PROBLÈMES ET EXERCICES
[1] D'après l'article sur le film Le Monde après nous, répondez aux points suivants :
(a) Dans quel festival et en quelle année le film a-t-il été présenté ?
(b) Sur quel sujet porte le premier roman que Labidi veut publier ?
(c) Qui est Elisa ?
[2] Recopiez fidèlement tout le passage de l'article sur le film Le Monde après nous, depuis « Le monde après nous : un » jusqu'à « mais aussi morales. » inclus.

Le monde après nous : un drame social sur la jeunesse débrouille à Paris

Date de publication : 02.05.22

Présenté à la Berlinale en 2021, Le Monde après nous est le premier long-métrage de Louda Ben Salah-Cazanas, un drame social teinté de comédie qui dresse le portrait d’une certaine jeunesse déboussolée. Film politique s’il en est, il s’agit avant tout d’une histoire d’amour noyée dans les galères, surtout financières, mais aussi morales.

 

Génération débrouille

On suit Labidi : sa famille est à Lyon, sa carrière est à Paris mais son coeur est en Algérie. Il est monté à la capitale avec l’objectif précis de publier son premier roman sur la guerre d’Algérie, fortement inspiré par la vie de son père. Alors qu’il décroche un contrat avec une maison d’édition, il devra écrire et s’en sortir dans une capitale toujours plus onéreuse. Vivant au-dessus de ses moyens, mais au niveau de ses ambitions, Labidi va vouloir concilier sa toute nouvelle vie de couple (avec Elisa, une jeune étudiante dont il est tombé éperdument amoureux) avec son rêve littéraire.

Un bloc de données
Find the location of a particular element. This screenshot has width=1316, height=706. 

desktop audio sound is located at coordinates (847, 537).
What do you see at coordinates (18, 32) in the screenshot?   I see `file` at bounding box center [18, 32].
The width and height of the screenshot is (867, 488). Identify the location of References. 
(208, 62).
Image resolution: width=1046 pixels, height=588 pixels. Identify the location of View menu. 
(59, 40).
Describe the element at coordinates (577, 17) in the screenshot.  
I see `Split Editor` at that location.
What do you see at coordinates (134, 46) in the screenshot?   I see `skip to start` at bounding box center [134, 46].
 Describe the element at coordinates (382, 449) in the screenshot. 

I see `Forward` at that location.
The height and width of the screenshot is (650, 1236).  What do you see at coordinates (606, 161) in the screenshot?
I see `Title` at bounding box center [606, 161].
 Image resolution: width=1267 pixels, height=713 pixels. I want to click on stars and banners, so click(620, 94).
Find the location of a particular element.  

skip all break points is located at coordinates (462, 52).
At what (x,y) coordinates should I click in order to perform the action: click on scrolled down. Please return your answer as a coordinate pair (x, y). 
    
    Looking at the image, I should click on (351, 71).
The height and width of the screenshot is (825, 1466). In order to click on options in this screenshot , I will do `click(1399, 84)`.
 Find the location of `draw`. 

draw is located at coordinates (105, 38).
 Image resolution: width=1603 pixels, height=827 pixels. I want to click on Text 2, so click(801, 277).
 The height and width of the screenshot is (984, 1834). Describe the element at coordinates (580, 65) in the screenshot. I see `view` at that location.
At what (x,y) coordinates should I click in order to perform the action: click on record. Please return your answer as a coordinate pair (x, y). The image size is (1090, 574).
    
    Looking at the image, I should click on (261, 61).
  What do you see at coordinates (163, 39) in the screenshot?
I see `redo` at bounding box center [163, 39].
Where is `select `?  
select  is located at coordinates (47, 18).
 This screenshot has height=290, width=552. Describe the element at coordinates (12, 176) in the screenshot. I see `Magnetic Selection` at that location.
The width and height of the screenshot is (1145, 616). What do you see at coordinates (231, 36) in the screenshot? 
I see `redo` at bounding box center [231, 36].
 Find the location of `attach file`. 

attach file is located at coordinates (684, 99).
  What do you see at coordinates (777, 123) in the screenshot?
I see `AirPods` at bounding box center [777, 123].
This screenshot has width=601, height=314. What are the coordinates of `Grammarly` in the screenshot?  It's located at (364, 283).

CORRIGÉ DES EXERCICES
[1]
(a) À la Berlinale, en 2021.
(b) Sur la guerre d'Algérie ; le roman est fortement inspiré par la vie de son père.
(c) Une jeune étudiante dont Labidi est tombé éperdument amoureux.

[2]
Le monde après nous : un drame social sur la jeunesse débrouille à Paris

Date de publication : 02.05.22

Présenté à la Berlinale en 2021, Le Monde après nous est le premier long-métrage de Louda Ben Salah-Cazanas, un drame social teinté de comédie qui dresse le portrait d’une certaine jeunesse déboussolée. Film politique s’il en est, il s’agit avant tout d’une histoire d’amour noyée dans les galères, surtout financières, mais aussi morales.